Problem description. Copy each line below containing "output".

------ Dataset extract

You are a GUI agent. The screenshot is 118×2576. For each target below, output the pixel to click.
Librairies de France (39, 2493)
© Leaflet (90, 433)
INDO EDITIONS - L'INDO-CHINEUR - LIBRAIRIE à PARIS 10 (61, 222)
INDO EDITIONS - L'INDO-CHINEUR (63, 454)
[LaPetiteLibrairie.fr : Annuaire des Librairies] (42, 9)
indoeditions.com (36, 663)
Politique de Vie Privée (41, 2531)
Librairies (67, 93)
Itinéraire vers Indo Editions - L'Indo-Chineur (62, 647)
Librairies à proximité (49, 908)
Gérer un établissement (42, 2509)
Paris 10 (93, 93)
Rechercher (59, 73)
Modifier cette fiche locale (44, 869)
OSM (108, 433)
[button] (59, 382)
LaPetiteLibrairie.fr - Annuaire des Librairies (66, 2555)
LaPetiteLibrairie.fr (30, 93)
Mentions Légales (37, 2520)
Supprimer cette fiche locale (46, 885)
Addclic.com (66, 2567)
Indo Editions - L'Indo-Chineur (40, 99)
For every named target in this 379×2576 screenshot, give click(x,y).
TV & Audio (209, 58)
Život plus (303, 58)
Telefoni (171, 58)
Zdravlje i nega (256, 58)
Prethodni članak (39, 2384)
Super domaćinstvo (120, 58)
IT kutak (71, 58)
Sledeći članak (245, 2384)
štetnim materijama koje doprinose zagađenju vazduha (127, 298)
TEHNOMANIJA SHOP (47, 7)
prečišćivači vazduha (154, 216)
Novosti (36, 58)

------------
------ Dataset extract

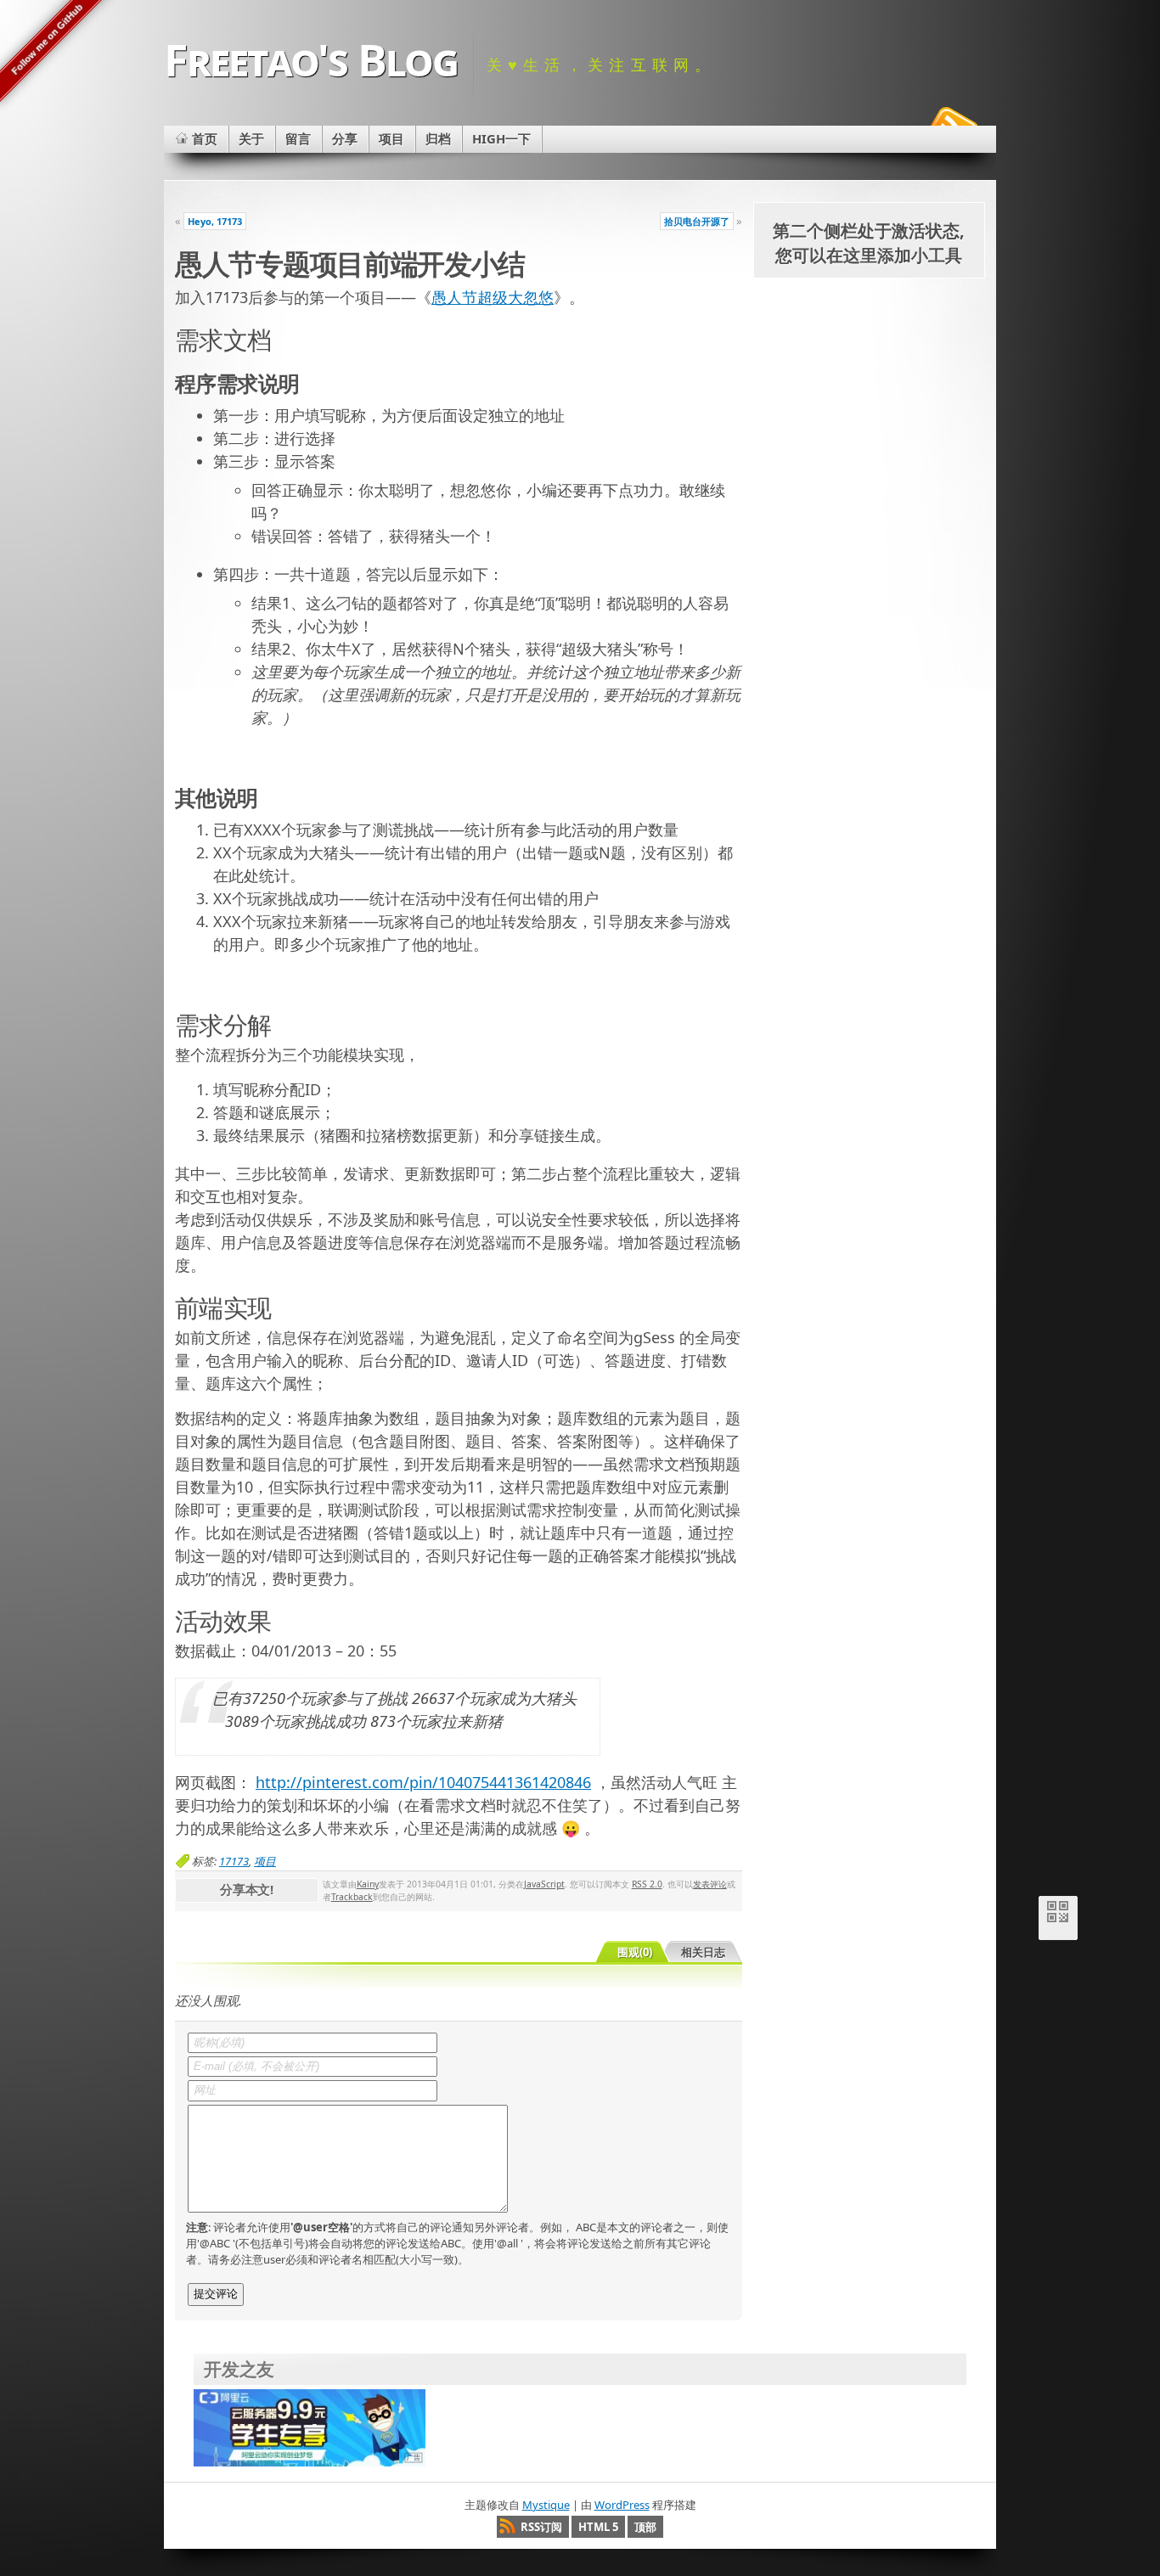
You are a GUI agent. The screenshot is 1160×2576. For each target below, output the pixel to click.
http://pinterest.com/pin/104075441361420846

------------

Result of the exercise.
You are a GUI agent. The screenshot is 118×2576. For each target below, output the pixel to click.
You are a GUI agent. The screenshot is 1160×2576. For each target below, output the pixel to click.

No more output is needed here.